The United States’ vision for the future of Pakistan is that of a democratic and prosperous Islamic nation although at the present there is some concern over their nuclear capability.  Pakistan is one of the foci of the “terror nexus” which, also, includes India, Pakistan Afghanistan and the United States of America.

There is a fear in the three other capitals that Islamabad will collapse from within even though, historically, the District of Columbia and Rawalpindi have been in alliance throughout the Cold War.  Yet Pakistan has deemed as distressing ancillary U.S. policies.

For instance, the Global War on Terror is not entirely in the Islamic Republic’s interests.  They are fretful about their own safety and security.  Any accident within the uneasy alliance on this GWOT could flare up the traditional tensions between India and Pakistan. This has put a barrier to a fulfilling relationship between America and Pakistan.

Their nuclear stockpile is not fully weaponized; and, therefore, is safe in peacetime.  Yet, there is always possibility of a religious fundamentalist “coup.”  Therefore, the American military is training their Command and Control in nuclear security.  The COAS (Commander of the Armed Services) has overseen the development of a 10,000 person nuclear security force.  Because of this, the proliferation of their nuclear ability is not a reasonable supposition in Dr.
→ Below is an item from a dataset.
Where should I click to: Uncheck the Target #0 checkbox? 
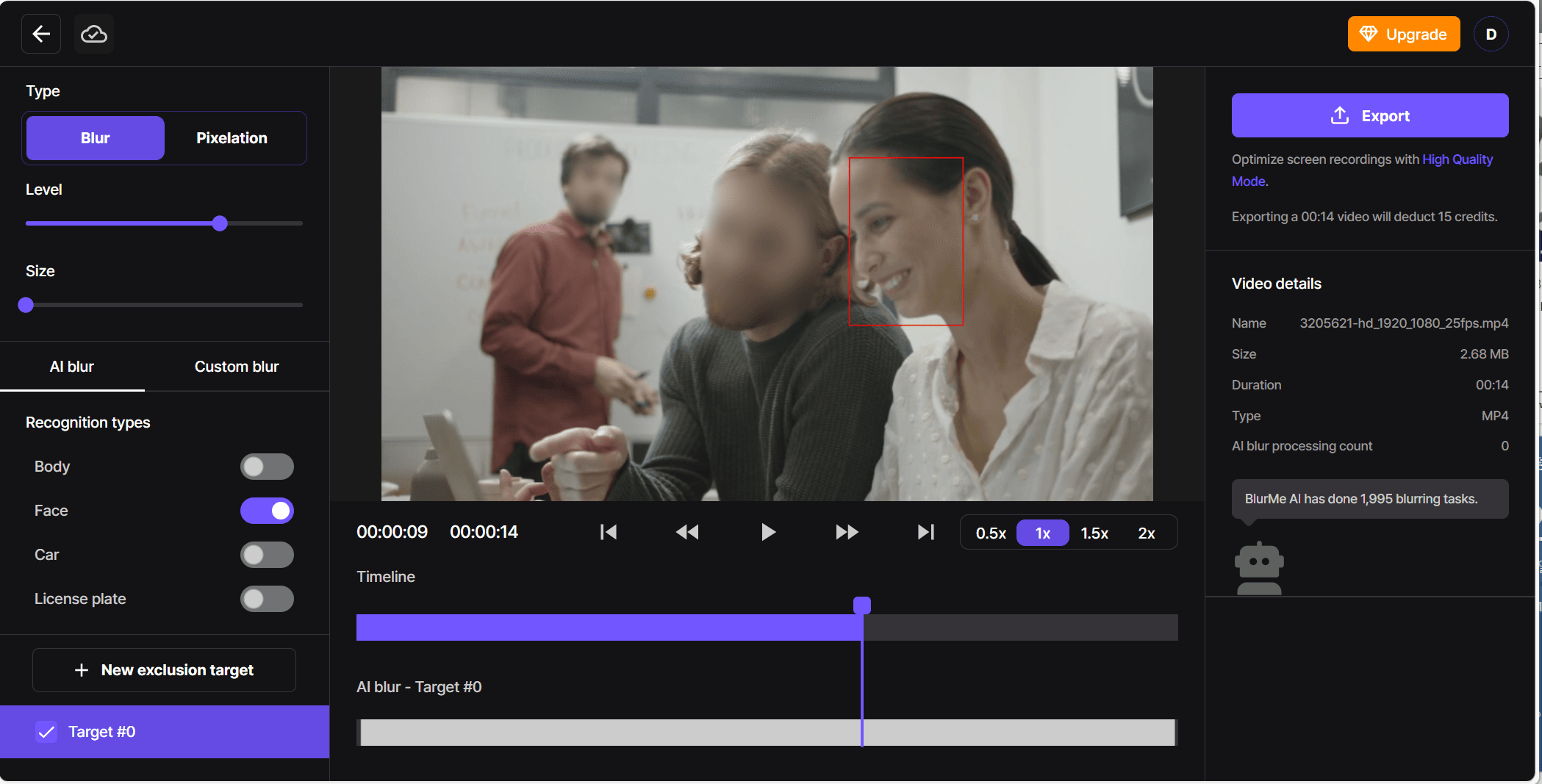(47, 732)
Joeck’s opinion at this time.

Terrorists cannot be contained by a nuclear strike.  Yet, on the State level during the Prime Ministership of Benazir Bhutto nuclear technology may have been transferred (for missile expertise with North Korea).  Neil Joek affirms that all transfer of technologies should be under (international) supervision.  There is always a danger for a nuclear war in the Indo-Pak Theater.  Pakistan made the decision on developing the bomb after the experience of losing East Pakistan (now the Muslim-majority nation of Bangladesh).

A War between India and Pakistan could break out over a terrorist incident (and we have seen that almost happening twice.)  India is prepared for engagement with Pakistan, and Pakistan is ready for a reply.  “Once bombs fly, they will be hard to stop;” thus, the U.S., of course, urges restraint. 
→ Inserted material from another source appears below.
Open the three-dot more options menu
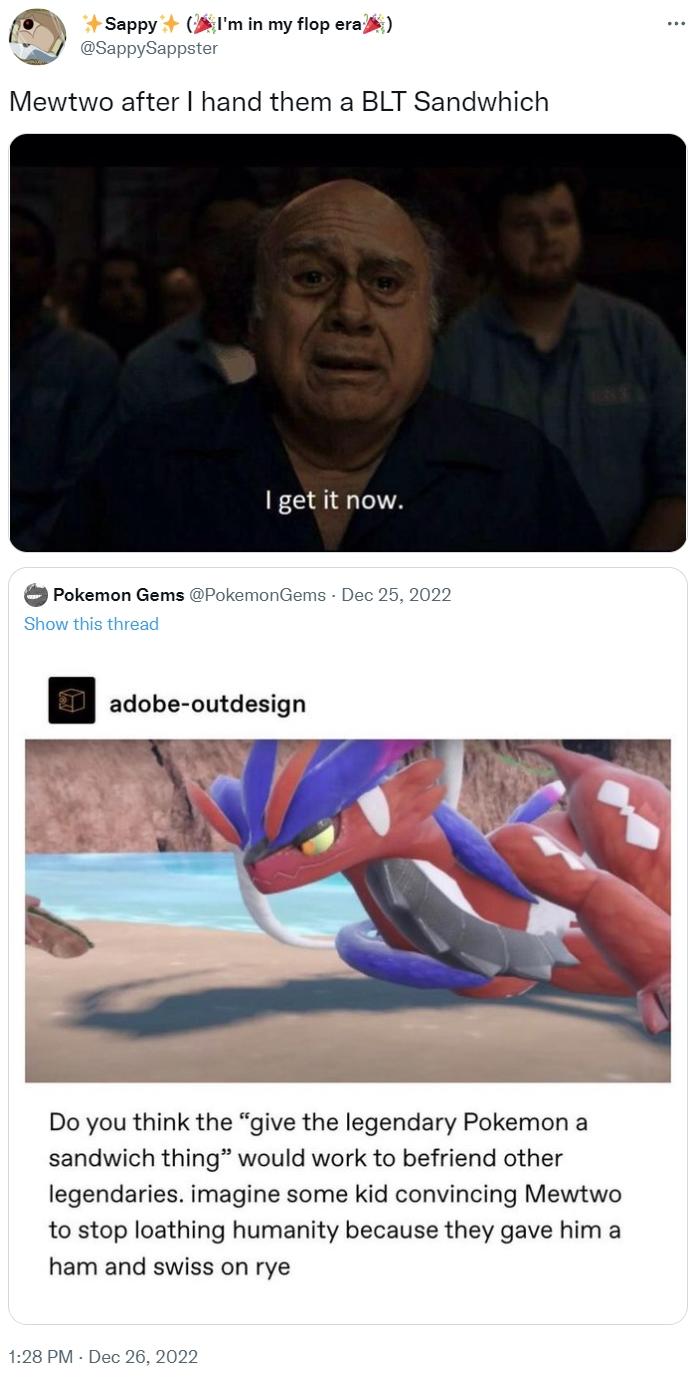 pos(676,24)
“Al’ Qaeda is by no means is defunct” (even after the death of Osama bin-Laden and other high commanders.)  There is still considerable support for them within Pakistan’s Northwest Frontier Provinces (NWP) although the actors themselves are mainly Arab mercenaries. 
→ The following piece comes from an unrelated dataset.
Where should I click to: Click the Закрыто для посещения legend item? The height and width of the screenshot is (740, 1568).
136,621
Some of the remnants of Al ’Qaeda have attacked India while the allied Taliban is at war with the post 9-11 Afghani State.  A decade ago the U.S. was not in favor of the Afghani anti-Taliban Northern Alliance pushing the Taliban totally out of Afghanistan’s future political structure.  The States’ desire was to glue a coalition of some sort together.

The Af-Pak border is most porous.  The Haqqani network works in tandem with the Taliban and Al ’Qaeda on the Durand Line (i.e., frontier), but, curiously, Neil claims they are under the control of the Pakistani ISI (Inter-Services Intelligence agency) even though the Haqqani family fights against the interests of the Government at the Center. 

The U.S. response to the GWOT has been Homeland Security.  Its purpose is to intercept any Weapons Of Mass Destruction (WMDs), and those who plan to use them within the Metropole (i.e., Imperial Homeland), and it is a chief institution of counter-terrorism since September 11th 2001.

Through all the frictions, the United States and Pakistan remain the closest of allies.  The most exacerbating of those abrasions has been Rawalpindi’s refusal to help Kabul to control their Taliban by totally eradicating them from their bases in the NWP.  D.C. (the District of Columbia) sees this as ingratitude in the wake of the U.S.A.’s support to Islamabad against terrorism that aims to destabilize the Pakistani State.  More so now, since talks with those radical Afghanistani “Students” have fallen apart.

This paper is the first installment on this important interchange with a top U.S. diplomatic intelligence analyst on the Islamic Republic of Pakistan.  As can be seen, he acknowledges the deep long-lasting friendship between two incongruous allies for the interests of each converge and diverge.

In future installments we shall examine how this works in real time.